Par Adrien Tallent, César Lacombe - 10 juillet 2019
Illustration par Anaïs Lacombe

Hello world ! Coder ou écrire ? Futurologues à vos prédictions. Devrons-nous demain pour survivre et ne pas devenir les nouveaux prolétaires du XXIème siècle connaître le code ? La question tambourine : enjeu politique, enjeu technologique, enjeu géopolitique… la liste pourrait être longue mais la tension est présente. Le code sera-t-il, oui ou non, la langue de demain ? 

UNE LANGUE SPECIALE

Les nouveaux temples du digital que peuvent être les écoles comme 42 et consorts sont-elles les matrices de l’élite de demain ? Où il s’agirait alors de ne pas laisser filer la chance, et de former des millions de petits codeurs, doigts au clavier, prêts à envahir et dominer le monde. Le succès de L'école 42 fondée par Xavier Niel est à ce titre, éloquent. Après une première implantation en France, la deuxième école 42 a même été implantée au coeur de la Silicon Valley, en Californie. L’école 42 serait-elle une école de langue étrangère ?

Le débat fait rage aujourd’hui. Tout ce qui se code va prendre de plus en plus de place dans nos vies, et la question de savoir qui sera l’architecte de ces objets magiques défoule les passions. Car de tout temps, la maîtrise de la langue a été un point discriminant entre ceux qui savent, les puissants, et les autres.
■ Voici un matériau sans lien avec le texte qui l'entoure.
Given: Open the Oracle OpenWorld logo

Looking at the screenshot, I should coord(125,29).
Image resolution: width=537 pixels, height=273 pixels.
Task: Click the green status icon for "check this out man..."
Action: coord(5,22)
Il suffit de penser à la Renaissance et au mouvement humaniste qui trouve sa source dans la redécouverte des textes antiques - grecs et latins notamment - et qui chamboule le jeu politique. Sommes-nous encore une fois à l’aube d’un bouleversement majeur qui verrait l’apprentissage du code comme une condition nécessaire pour briller dans le monde de demain ? 


Une différence peut-être, les langues nous servent à communiquer avec des êtres de chair et de sang, le code nous sert à programmer des êtres de silicium. Et jamais dans l’histoire, la communication avec les machines n’a été aussi technique qu’elle l’est aujourd’hui, et nos engins numériques sont devenus tellement complexes qu’il nous faut désormais un langage pour les faire fonctionner. Qui plus est, il ne faut pas un langage, mais des dizaines, voir centaines de langages : C++, Java, Python, HTML, Pascal, Ruby… la liste n’en finit pas. Il faut néanmoins préciser que nous avons nous-mêmes créé ces langages dans le but de communiquer avec les machines. 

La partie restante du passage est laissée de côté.